Equal parts overbearing Catholic allegory and interesting, visually unadorned on-location examination of the inhabitants of French village Sardent, Claude Chabrol’s debut Le Beau Serge (Handsome Serge), considered one of the opening salvos of the French New Wave, starts out strong and richly textured but eventually succumbs to an overly schematic and redemptive conclusion. Jean-Claude Brialy portrays Francois, a theology student returning to his native town after years away to recover from a bout of tuberculosis. It isn’t exactly how he left it, especially his childhood friend Serge (Gérard Blain), now a drunk with a troubled past and marriage. With the town pastor having resigned to let the village spiritually crumble, Francois takes it upon himself to redeem his friend and oppose the corrosive and entangled influences of the other villagers. The bourgeois town hides an underbelly of mortal sins and squandered promise.

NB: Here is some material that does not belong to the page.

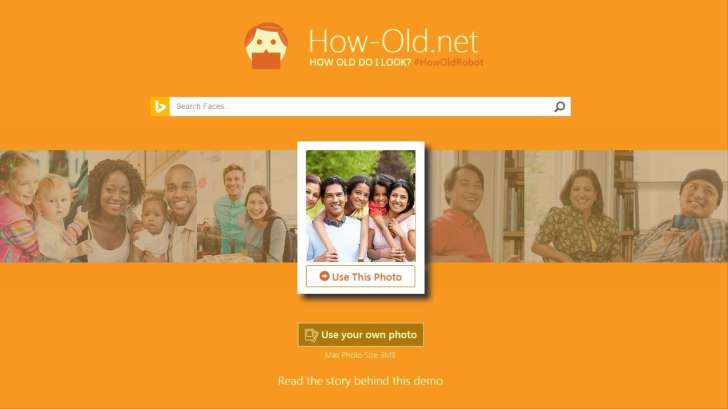
Task: Click the arrow icon in Use This Photo
Action: click(x=324, y=276)
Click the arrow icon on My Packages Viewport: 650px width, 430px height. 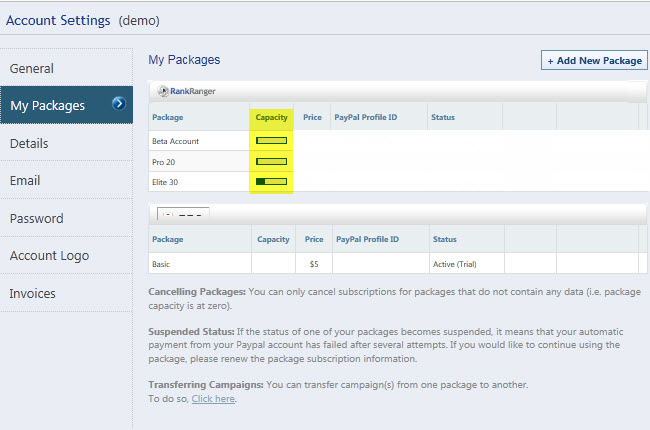[119, 103]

The film has an obvious narrative trajectory towards redemption, even if it is complicated by similarly religious stirrings of guilt and transference, modes that would play more decisive influences on Chabrol’s subsequent thrillers. Themes of incest, rape, and congenital deformity bring a sordid reality to bear on the film’s otherwise Catholic overtones, diluting the protagonist’s faith in human nature and transformation. Nineteen-year-old Bernadette Lafont played a two years younger sexpot, reflecting the distasteful possibilities that awaited Serge’s stillborn son and upcoming child, just as Serge and Francois are the same train running on separate, parallel tracks. This doubling, as well as some brutal violence between the former friends and a thorough investigation of the dark side of French village life, reveals Chabrol’s literary and cinematic debts to Hitchcock and such sturdy native genre directors as Clouzot and Duvivier.

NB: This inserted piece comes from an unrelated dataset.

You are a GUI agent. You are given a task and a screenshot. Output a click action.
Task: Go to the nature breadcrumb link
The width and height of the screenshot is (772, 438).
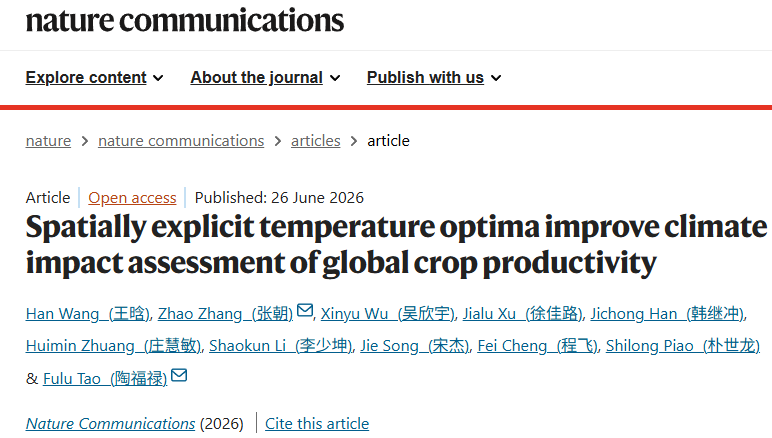48,141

What also separates this debut from the likes of Le Boucher or Les Biches ten years later is also what animates the other first films of Nouvelle Vague directors: a nod towards neorealism by respecting and utilizing personal, lived-in space and performers. Indeed, how less dynamic would The 400 Blows or Breathless be without their genuine locations? Serge’s bravura opening sequence of Francois’s arrival allows the viewer to effortless gain their bearings and to situate himself in the naturalistic milieu. Even if the narrative becomes overtly symbolic and a few of the performances are mannered, Chabrol stays true to the location’s obscuring simplicity and its constricting impact on the inhabitants’ worldviews.

Yet for all the efficient if superfluous camera movements, Le Beau Serge is resolutely a young novice’s film; wildly inappropriate music overtakes perfectly subtle moments, and the ending undeservedly concludes on a hopeful note, despite the undeniably nuanced and problematic interactions throughout the film, for the sake of bludgeoning thematic significance. Perhaps knowing what would come later forces me to underrate the work, for Chabrol would certainly develop as a screenwriter and filmmaker even if the technical skills were there. As it is, Serge remains a merely good film with great timing.